═════ Excerpted passage ═════

Is obesity contagious? Can you catch it from your friends? And if you have skinny friends, can this help you lose weight?
According to new research this may, indeed, be the case.
Researchers at Harvard University say America's obesity epidemic won't plateau until at least 42 percent of adults are obese, according to mathematical modeling based on 40 years of research.
This new research, which recently was published in the journal "PLoS Computational Biology," runs counter to recent assertions by some experts that the obesity rate, which has been at 34 percent for the past five years, may have peaked. This figure doesn't take into account an additional 34 percent of American adults who are overweight but not obese, according to the federal government's Centers for Disease Control and Prevention.
While studying the issue, the scientists also found that friends may be impacting each other's weight.
The Harvard scientists assert that the proliferation of adult obesity in recent decades may be due to social networks. They found that a non-obese American adult has a 2 percent chance of becoming obese in any given year, and that this number rises by 0.4 percentage points with each obese social contact, meaning that five obese contacts doubles the risk of becoming obese.
This may be because ideas about food portions, exercise and what counts as a normal body size all seem to be influenced by the people to whom we're connected.

═════

Prompt 1 —
In the article on obesity, what share of American adults do the Harvard researchers say must be obese before the epidemic plateaus?
Prompt 2 —
Summarize the article on obesity in two sentences.
Prompt 3 —
Carry the article on obesity and social networks forward from its last sentence.

═════ Record excerpts ═════

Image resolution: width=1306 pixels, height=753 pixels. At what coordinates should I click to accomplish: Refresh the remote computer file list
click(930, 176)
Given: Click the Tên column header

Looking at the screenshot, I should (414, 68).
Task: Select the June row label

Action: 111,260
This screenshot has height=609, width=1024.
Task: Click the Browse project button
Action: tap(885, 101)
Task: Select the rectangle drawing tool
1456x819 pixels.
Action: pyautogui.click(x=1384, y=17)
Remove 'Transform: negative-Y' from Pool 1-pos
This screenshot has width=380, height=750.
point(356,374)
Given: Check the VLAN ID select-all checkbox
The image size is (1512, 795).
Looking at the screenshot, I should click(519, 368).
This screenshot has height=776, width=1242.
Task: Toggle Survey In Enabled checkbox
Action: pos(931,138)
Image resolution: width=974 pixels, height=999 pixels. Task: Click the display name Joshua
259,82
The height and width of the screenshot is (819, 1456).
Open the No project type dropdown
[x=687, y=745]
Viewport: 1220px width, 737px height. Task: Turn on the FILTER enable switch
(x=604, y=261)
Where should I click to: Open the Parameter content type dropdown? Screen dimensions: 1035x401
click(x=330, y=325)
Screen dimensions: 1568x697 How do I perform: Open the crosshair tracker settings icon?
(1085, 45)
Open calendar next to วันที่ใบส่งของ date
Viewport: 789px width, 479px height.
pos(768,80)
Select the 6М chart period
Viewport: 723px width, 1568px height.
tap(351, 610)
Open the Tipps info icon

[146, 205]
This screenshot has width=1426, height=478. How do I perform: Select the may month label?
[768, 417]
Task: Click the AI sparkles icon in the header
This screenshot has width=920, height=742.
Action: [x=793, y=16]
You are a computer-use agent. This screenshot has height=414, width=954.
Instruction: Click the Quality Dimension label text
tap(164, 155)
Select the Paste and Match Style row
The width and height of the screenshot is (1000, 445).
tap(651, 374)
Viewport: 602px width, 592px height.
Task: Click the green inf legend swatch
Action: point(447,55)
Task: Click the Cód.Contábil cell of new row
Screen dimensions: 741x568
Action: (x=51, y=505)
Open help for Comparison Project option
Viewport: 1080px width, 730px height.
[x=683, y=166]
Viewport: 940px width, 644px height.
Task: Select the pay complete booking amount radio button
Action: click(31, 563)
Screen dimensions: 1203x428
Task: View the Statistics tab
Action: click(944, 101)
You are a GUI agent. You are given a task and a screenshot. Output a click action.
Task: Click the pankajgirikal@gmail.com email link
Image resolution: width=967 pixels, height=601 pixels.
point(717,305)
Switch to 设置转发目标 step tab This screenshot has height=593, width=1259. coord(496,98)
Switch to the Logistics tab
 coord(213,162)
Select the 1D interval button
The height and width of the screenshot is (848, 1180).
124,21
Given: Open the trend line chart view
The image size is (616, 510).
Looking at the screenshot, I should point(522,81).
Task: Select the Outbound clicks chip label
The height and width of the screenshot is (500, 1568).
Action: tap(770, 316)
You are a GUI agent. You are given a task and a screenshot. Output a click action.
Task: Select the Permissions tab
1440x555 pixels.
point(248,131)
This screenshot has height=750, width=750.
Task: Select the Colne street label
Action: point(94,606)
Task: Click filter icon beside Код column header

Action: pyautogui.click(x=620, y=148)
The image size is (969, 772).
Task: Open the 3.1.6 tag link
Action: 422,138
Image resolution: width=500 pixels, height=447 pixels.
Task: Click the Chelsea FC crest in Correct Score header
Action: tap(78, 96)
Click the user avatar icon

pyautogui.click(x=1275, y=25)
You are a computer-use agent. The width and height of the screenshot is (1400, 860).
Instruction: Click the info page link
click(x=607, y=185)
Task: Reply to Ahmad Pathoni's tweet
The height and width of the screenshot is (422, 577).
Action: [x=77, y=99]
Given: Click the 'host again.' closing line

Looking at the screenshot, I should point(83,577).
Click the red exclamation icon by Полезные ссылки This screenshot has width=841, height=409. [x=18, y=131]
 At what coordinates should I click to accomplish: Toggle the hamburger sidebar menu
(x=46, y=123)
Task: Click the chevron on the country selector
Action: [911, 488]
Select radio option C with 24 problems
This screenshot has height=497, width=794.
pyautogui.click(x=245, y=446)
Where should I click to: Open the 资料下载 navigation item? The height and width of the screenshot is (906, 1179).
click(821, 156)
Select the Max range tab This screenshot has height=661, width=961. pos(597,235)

═════

Exercise answer 1 —
At least 42 percent of adults.

Exercise answer 2 —
Harvard researchers, using mathematical modeling based on 40 years of research, say America's obesity epidemic won't plateau until at least 42 percent of adults are obese, which runs counter to claims that the 34 percent rate may have peaked. They also found that obesity may spread through social networks, with each obese social contact raising a non-obese adult's 2 percent yearly chance of becoming obese by 0.4 percentage points.

Exercise answer 3 —
However, you don't need to get rid of friends to manage your weight. That's because researchers also found that when one person loses weight, other people around that person lose weight, too.
This domino effect can be used to one's advantage by involving friends and family in weight management:
* Get a gym buddy or walking partner and use the time to connect as well as exercise. There's nothing better than laughing while on the treadmill.
* Cook family meals instead of calorie-heavy ones for the family and a "diet" version for you. You're less likely to feel deprived and your family will benefit as well.
* Be willing to have open, non-judgmental conversations about your struggles and accomplishments in losing weight. Don't be afraid to tell friends and family members --in a gentle manner --what helps and what doesn't.
* If you're having trouble finding a support team, make new friends who are facing the same issues. Groups like Overeaters Anonymous and WeightWatchers can provide the emotional support and camaraderie you need to achieve your weight-loss goals and maintain a healthy lifestyle.
If you're looking to support a loved one in his or her weight-loss program, try to avoid military-style "pep" talks or being critical in any way. While such strategies may lead to short-term action, they also can lead to long-term esteem problems.
Accepting your loved ones as they are, while cheering their efforts to engage in healthy activities, is the biggest gift you can give them.